Pyotr. That had been their grandfather’s name: the illustrious, oh, so perfect grandfather his brother had loathed even after he had died in his sleep. Arkadii felt tired, and at least twice his age. Arkadii knelt before Pyotr, then frowned faintly. “Why does he look as though he has been showered and re-dressed?”
September hesitated a beat, then said, “He was covered in blood, High Chancellor. I do mean covered. We thought it would reduce his trauma if we cleaned him up …” Arkadii looked over his shoulder, at September’s too-blank face, and felt a sick feeling his gut. He turned back to Pyotr, and squeezed his shoulder gently. “My name is Arkadii. You may call—”
“Uncle,” Pyotr said abruptly, though there was no inflection in the word.
“Yes,” Arkadii said, startled, but before he could inquire further, Pyotr turned around neatly on one heel, with all the precision of a well-trained solder four times his age, and strode to the little blue chest at the foot of his bed. He opened it and pulled out a small wooden box, scuffed and shiny with age, and carried it back to Arkadii.

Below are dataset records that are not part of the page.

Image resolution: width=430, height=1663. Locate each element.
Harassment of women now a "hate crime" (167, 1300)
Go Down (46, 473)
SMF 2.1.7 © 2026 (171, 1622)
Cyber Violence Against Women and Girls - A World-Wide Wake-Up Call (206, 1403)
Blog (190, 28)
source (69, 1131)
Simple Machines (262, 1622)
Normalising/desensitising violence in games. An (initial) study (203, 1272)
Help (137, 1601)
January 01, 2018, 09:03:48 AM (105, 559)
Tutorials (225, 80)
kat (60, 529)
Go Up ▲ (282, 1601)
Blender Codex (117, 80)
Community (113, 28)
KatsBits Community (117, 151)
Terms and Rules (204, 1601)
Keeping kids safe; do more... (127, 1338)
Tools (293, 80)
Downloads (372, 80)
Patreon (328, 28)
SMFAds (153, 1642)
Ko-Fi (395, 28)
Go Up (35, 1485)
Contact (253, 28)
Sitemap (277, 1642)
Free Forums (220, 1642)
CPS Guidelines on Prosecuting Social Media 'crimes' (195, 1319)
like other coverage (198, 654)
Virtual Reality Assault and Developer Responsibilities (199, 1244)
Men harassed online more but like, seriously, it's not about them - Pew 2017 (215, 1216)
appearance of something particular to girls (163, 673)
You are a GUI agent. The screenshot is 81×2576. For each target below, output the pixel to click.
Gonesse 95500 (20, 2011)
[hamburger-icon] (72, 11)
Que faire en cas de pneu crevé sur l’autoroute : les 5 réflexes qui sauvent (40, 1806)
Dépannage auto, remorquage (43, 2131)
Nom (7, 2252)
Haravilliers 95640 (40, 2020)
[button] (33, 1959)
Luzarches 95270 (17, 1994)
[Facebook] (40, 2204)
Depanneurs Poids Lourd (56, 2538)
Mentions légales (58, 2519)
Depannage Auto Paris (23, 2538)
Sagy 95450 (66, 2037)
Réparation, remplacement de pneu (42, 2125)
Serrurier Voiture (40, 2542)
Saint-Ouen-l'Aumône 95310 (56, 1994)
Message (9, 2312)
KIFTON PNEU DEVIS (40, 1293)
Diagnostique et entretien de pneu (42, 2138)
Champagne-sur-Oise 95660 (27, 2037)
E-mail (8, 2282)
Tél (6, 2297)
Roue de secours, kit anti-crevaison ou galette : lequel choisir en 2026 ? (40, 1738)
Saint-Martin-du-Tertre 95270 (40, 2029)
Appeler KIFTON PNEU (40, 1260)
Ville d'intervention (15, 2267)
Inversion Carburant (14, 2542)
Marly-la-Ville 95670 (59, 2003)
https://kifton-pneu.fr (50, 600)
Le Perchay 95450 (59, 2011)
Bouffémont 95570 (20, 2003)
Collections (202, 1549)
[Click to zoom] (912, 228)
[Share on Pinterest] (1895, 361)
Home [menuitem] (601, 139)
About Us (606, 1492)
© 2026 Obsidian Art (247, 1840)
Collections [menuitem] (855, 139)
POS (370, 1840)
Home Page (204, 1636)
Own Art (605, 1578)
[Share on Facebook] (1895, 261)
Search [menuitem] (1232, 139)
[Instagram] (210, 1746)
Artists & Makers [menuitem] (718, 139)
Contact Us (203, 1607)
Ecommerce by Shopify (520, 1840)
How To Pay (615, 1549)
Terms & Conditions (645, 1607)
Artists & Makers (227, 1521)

It made Arkadii’s throat tight, to see that little box. What was it still doing around? He had been certain his family would throw out all his belongings when he ran away. He opened it, saw it was filled with picture folders—datapads meant to hold only one type of file, usually picture or documents, easily passed along from person to person without the risk of misplacing or sharing other data. They were also cheaper than standard data pads.
The ones in the box were years out of date; they looked so clunky compared to newer models. Arkadii picked one out and turned it on, surprised and not to see his own ten year old face flicker to life in front of him. He shut it off again, not needing the memories to flare any more to life than they already had. “So you know me.”
“Papa talked,” Pyotr said. “Mean things. Wrong things.”
Arkadii raised his brows, wondering sadly what had happened to cause a little boy to understand far too much of the world. “Well, I doubt they were all wrong. The Chelsan family has never been accused of being nice. Some say, it’s our fate. Do you know what that means?”
Pyotr shook his head.
“It means there’s nothing we can do about it, any more than you can change the color of your hair or the blue of your eyes. You can alter them, disguise them, but not truly make them be a different color. Do you understand?”
Pyotr nodded solemnly, and Arkadii suspected he did, in fact, understand. “That’s what everyone else says,” he added. “Myself, I didn’t stay here to succumb to fate. I did change.”
“Me too?” Pyotr asked quietly.
Arkadii nodded and squeezed his shoulder again. “Yes. My name is Arkadii Kavalerov now; we’ll change your name, too. Pack up everything you want to take you, the Lieutenant will assist you.” He rose and jerked his head at Captain September to follow him into the hall. “What really happened?” Arkadii asked.
September sighed, sounding as old as Arkadii felt. “The man definitely killed the wife … but I do not think he killed himself. My report will say suicide to my dying day, but that’s not what happened here.”
“Yes, it is,” Arkadii said grimly. “Even after we die, that report will never say differently. Let us hope … ” Pyotr stepped out into the hallway, and he let the words remain unsaid, but September nodded. “See the bodies are destroyed, along with all personal affects. Send the report directly to me when it is completed. No one is to speak of what happened here, ever. See it is sealed with my mark.”
“As you will, High Chancellor,” September said softly, and touched his arm lightly before sliding away to see the orders carried out.
Arkadii held the same hand out to Pyotr, and said, “Come along, Petya. I will take you to my ship, and then to my home, and we will never have to see this awful place again.”
Pyotr nodded, and took his hand, and Arkadii put Tredad behind them both forever.